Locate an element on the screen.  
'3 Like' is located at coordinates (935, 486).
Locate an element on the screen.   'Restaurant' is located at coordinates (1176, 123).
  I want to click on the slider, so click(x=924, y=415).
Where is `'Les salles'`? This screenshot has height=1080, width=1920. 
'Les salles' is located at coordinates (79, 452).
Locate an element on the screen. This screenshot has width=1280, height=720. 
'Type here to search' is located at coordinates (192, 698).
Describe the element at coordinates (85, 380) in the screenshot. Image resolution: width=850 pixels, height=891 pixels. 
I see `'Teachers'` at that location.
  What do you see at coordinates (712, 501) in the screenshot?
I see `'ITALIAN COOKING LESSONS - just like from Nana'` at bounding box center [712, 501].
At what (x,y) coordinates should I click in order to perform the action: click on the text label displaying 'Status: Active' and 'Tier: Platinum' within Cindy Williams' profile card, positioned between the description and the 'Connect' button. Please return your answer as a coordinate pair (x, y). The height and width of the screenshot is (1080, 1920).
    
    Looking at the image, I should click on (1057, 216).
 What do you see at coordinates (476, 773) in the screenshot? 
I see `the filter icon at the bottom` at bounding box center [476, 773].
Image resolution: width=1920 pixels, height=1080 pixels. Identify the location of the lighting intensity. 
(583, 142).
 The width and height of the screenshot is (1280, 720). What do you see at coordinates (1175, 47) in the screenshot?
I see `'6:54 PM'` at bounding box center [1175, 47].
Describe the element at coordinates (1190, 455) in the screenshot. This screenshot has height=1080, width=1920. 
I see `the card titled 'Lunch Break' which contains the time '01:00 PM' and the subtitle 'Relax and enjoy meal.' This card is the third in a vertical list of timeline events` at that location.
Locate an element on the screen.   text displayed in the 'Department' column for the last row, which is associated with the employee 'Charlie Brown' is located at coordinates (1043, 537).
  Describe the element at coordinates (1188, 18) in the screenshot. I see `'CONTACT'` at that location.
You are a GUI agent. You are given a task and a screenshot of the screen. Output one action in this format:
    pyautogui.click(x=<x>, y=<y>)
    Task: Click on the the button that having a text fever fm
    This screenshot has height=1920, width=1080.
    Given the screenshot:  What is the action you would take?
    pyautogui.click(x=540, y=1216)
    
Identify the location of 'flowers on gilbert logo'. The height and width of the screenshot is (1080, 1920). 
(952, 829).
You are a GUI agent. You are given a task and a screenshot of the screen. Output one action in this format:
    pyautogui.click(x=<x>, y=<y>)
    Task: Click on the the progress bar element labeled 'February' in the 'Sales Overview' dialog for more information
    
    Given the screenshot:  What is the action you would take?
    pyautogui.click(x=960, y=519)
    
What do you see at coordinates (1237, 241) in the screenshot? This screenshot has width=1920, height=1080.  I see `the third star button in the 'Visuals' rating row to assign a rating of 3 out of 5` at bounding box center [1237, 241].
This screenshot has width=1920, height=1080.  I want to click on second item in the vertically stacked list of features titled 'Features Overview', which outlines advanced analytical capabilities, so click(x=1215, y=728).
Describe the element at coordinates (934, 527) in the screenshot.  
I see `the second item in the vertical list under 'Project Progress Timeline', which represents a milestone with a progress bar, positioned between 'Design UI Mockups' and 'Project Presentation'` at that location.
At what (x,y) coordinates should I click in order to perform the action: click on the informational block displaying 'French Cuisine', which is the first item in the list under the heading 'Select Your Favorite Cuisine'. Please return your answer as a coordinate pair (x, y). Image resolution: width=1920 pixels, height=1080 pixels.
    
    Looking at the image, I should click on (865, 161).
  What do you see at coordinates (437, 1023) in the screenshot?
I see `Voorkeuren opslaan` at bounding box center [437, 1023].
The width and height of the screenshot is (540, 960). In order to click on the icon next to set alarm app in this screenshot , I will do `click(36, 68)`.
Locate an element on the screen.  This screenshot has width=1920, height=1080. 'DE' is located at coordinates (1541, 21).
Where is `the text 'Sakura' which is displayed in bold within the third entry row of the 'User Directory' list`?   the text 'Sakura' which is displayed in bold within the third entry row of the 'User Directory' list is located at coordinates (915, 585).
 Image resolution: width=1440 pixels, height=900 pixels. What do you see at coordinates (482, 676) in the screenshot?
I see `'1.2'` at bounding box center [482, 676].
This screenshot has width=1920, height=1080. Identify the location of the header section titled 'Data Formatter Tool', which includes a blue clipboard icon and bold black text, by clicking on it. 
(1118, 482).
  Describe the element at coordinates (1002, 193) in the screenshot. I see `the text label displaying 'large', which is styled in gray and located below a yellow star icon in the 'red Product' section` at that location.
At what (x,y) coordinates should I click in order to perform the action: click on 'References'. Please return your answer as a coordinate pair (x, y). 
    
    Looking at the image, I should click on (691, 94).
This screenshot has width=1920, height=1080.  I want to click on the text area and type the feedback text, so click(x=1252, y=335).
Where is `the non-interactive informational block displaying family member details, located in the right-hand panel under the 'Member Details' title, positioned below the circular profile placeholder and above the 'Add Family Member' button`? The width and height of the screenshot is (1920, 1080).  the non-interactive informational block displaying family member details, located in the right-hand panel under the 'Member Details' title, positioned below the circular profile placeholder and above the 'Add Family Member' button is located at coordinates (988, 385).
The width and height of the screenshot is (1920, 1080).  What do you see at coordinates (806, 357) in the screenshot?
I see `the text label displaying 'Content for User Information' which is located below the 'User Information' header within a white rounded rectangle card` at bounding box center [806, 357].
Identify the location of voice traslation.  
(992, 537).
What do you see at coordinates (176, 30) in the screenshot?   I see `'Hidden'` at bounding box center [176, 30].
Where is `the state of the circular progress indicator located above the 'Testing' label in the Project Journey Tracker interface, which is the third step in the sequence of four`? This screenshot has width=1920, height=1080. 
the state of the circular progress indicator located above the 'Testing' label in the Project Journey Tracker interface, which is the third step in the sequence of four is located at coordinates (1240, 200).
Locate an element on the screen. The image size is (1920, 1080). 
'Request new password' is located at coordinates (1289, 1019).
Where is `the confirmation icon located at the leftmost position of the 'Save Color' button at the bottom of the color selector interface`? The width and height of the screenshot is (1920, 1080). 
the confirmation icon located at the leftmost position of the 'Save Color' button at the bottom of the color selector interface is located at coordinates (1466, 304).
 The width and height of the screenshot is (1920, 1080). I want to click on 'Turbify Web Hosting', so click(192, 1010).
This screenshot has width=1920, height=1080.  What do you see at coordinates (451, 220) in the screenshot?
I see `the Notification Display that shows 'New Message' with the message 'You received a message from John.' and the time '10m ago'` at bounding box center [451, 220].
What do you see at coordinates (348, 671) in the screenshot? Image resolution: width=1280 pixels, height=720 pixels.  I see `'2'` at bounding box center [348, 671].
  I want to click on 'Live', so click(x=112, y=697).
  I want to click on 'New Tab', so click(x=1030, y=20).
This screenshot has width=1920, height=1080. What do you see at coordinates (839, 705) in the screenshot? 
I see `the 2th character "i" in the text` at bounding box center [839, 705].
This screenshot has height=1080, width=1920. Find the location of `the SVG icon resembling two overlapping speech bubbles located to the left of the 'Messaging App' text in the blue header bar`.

------------------------------

*Gestellte Aufgabe*: Gib alle Zeilen der Datensätze oben ohne die Leerzeilen als Markdown-Tabelle aus, mit der Spalte „Nummer“ für die laufende Zeilennummer und der Spalte „Zeile“ für den jeweiligen Text.

*Vollständige Antwort*:
| Nummer | Zeile |
|---|---|
| 1 | Locate an element on the screen.   |
| 2 | '3 Like' is located at coordinates (935, 486). |
| 3 | Locate an element on the screen.   'Restaurant' is located at coordinates (1176, 123). |
| 4 |   I want to click on the slider, so click(x=924, y=415). |
| 5 | Where is `'Les salles'`? This screenshot has height=1080, width=1920.  |
| 6 | 'Les salles' is located at coordinates (79, 452). |
| 7 | Locate an element on the screen. This screenshot has width=1280, height=720.  |
| 8 | 'Type here to search' is located at coordinates (192, 698). |
| 9 | Describe the element at coordinates (85, 380) in the screenshot. Image resolution: width=850 pixels, height=891 pixels.  |
| 10 | I see `'Teachers'` at that location. |
| 11 |   What do you see at coordinates (712, 501) in the screenshot? |
| 12 | I see `'ITALIAN COOKING LESSONS - just like from Nana'` at bounding box center [712, 501]. |
| 13 | At what (x,y) coordinates should I click in order to perform the action: click on the text label displaying 'Status: Active' and 'Tier: Platinum' within Cindy Williams' profile card, positioned between the description and the 'Connect' button. Please return your answer as a coordinate pair (x, y). The height and width of the screenshot is (1080, 1920). |
| 14 |     Looking at the image, I should click on (1057, 216). |
| 15 |  What do you see at coordinates (476, 773) in the screenshot?  |
| 16 | I see `the filter icon at the bottom` at bounding box center [476, 773]. |
| 17 | Image resolution: width=1920 pixels, height=1080 pixels. Identify the location of the lighting intensity.  |
| 18 | (583, 142). |
| 19 |  The width and height of the screenshot is (1280, 720). What do you see at coordinates (1175, 47) in the screenshot? |
| 20 | I see `'6:54 PM'` at bounding box center [1175, 47]. |
| 21 | Describe the element at coordinates (1190, 455) in the screenshot. This screenshot has height=1080, width=1920.  |
| 22 | I see `the card titled 'Lunch Break' which contains the time '01:00 PM' and the subtitle 'Relax and enjoy meal.' This card is the third in a vertical list of timeline events` at that location. |
| 23 | Locate an element on the screen.   text displayed in the 'Department' column for the last row, which is associated with the employee 'Charlie Brown' is located at coordinates (1043, 537). |
| 24 |   Describe the element at coordinates (1188, 18) in the screenshot. I see `'CONTACT'` at that location. |
| 25 | You are a GUI agent. You are given a task and a screenshot of the screen. Output one action in this format: |
| 26 |     pyautogui.click(x=<x>, y=<y>) |
| 27 |     Task: Click on the the button that having a text fever fm |
| 28 |     This screenshot has height=1920, width=1080. |
| 29 |     Given the screenshot:  What is the action you would take? |
| 30 |     pyautogui.click(x=540, y=1216) |
| 31 | Identify the location of 'flowers on gilbert logo'. The height and width of the screenshot is (1080, 1920).  |
| 32 | (952, 829). |
| 33 | You are a GUI agent. You are given a task and a screenshot of the screen. Output one action in this format: |
| 34 |     pyautogui.click(x=<x>, y=<y>) |
| 35 |     Task: Click on the the progress bar element labeled 'February' in the 'Sales Overview' dialog for more information |
| 36 |     Given the screenshot:  What is the action you would take? |
| 37 |     pyautogui.click(x=960, y=519) |
| 38 | What do you see at coordinates (1237, 241) in the screenshot? This screenshot has width=1920, height=1080.  I see `the third star button in the 'Visuals' rating row to assign a rating of 3 out of 5` at bounding box center [1237, 241]. |
| 39 | This screenshot has width=1920, height=1080.  I want to click on second item in the vertically stacked list of features titled 'Features Overview', which outlines advanced analytical capabilities, so click(x=1215, y=728). |
| 40 | Describe the element at coordinates (934, 527) in the screenshot.   |
| 41 | I see `the second item in the vertical list under 'Project Progress Timeline', which represents a milestone with a progress bar, positioned between 'Design UI Mockups' and 'Project Presentation'` at that location. |
| 42 | At what (x,y) coordinates should I click in order to perform the action: click on the informational block displaying 'French Cuisine', which is the first item in the list under the heading 'Select Your Favorite Cuisine'. Please return your answer as a coordinate pair (x, y). Image resolution: width=1920 pixels, height=1080 pixels. |
| 43 |     Looking at the image, I should click on (865, 161). |
| 44 |   What do you see at coordinates (437, 1023) in the screenshot? |
| 45 | I see `Voorkeuren opslaan` at bounding box center [437, 1023]. |
| 46 | The width and height of the screenshot is (540, 960). In order to click on the icon next to set alarm app in this screenshot , I will do `click(36, 68)`. |
| 47 | Locate an element on the screen.  This screenshot has width=1920, height=1080. 'DE' is located at coordinates (1541, 21). |
| 48 | Where is `the text 'Sakura' which is displayed in bold within the third entry row of the 'User Directory' list`?   the text 'Sakura' which is displayed in bold within the third entry row of the 'User Directory' list is located at coordinates (915, 585). |
| 49 |  Image resolution: width=1440 pixels, height=900 pixels. What do you see at coordinates (482, 676) in the screenshot? |
| 50 | I see `'1.2'` at bounding box center [482, 676]. |
| 51 | This screenshot has width=1920, height=1080. Identify the location of the header section titled 'Data Formatter Tool', which includes a blue clipboard icon and bold black text, by clicking on it.  |
| 52 | (1118, 482). |
| 53 |   Describe the element at coordinates (1002, 193) in the screenshot. I see `the text label displaying 'large', which is styled in gray and located below a yellow star icon in the 'red Product' section` at that location. |
| 54 | At what (x,y) coordinates should I click in order to perform the action: click on 'References'. Please return your answer as a coordinate pair (x, y).  |
| 55 |     Looking at the image, I should click on (691, 94). |
| 56 | This screenshot has width=1920, height=1080.  I want to click on the text area and type the feedback text, so click(x=1252, y=335). |
| 57 | Where is `the non-interactive informational block displaying family member details, located in the right-hand panel under the 'Member Details' title, positioned below the circular profile placeholder and above the 'Add Family Member' button`? The width and height of the screenshot is (1920, 1080).  the non-interactive informational block displaying family member details, located in the right-hand panel under the 'Member Details' title, positioned below the circular profile placeholder and above the 'Add Family Member' button is located at coordinates (988, 385). |
| 58 | The width and height of the screenshot is (1920, 1080).  What do you see at coordinates (806, 357) in the screenshot? |
| 59 | I see `the text label displaying 'Content for User Information' which is located below the 'User Information' header within a white rounded rectangle card` at bounding box center [806, 357]. |
| 60 | Identify the location of voice traslation.   |
| 61 | (992, 537). |
| 62 | What do you see at coordinates (176, 30) in the screenshot?   I see `'Hidden'` at bounding box center [176, 30]. |
| 63 | Where is `the state of the circular progress indicator located above the 'Testing' label in the Project Journey Tracker interface, which is the third step in the sequence of four`? This screenshot has width=1920, height=1080.  |
| 64 | the state of the circular progress indicator located above the 'Testing' label in the Project Journey Tracker interface, which is the third step in the sequence of four is located at coordinates (1240, 200). |
| 65 | Locate an element on the screen. The image size is (1920, 1080).  |
| 66 | 'Request new password' is located at coordinates (1289, 1019). |
| 67 | Where is `the confirmation icon located at the leftmost position of the 'Save Color' button at the bottom of the color selector interface`? The width and height of the screenshot is (1920, 1080).  |
| 68 | the confirmation icon located at the leftmost position of the 'Save Color' button at the bottom of the color selector interface is located at coordinates (1466, 304). |
| 69 |  The width and height of the screenshot is (1920, 1080). I want to click on 'Turbify Web Hosting', so click(192, 1010). |
| 70 | This screenshot has width=1920, height=1080.  What do you see at coordinates (451, 220) in the screenshot? |
| 71 | I see `the Notification Display that shows 'New Message' with the message 'You received a message from John.' and the time '10m ago'` at bounding box center [451, 220]. |
| 72 | What do you see at coordinates (348, 671) in the screenshot? Image resolution: width=1280 pixels, height=720 pixels.  I see `'2'` at bounding box center [348, 671]. |
| 73 |   I want to click on 'Live', so click(x=112, y=697). |
| 74 |   I want to click on 'New Tab', so click(x=1030, y=20). |
| 75 | This screenshot has width=1920, height=1080. What do you see at coordinates (839, 705) in the screenshot?  |
| 76 | I see `the 2th character "i" in the text` at bounding box center [839, 705]. |
| 77 | This screenshot has height=1080, width=1920. Find the location of `the SVG icon resembling two overlapping speech bubbles located to the left of the 'Messaging App' text in the blue header bar`. |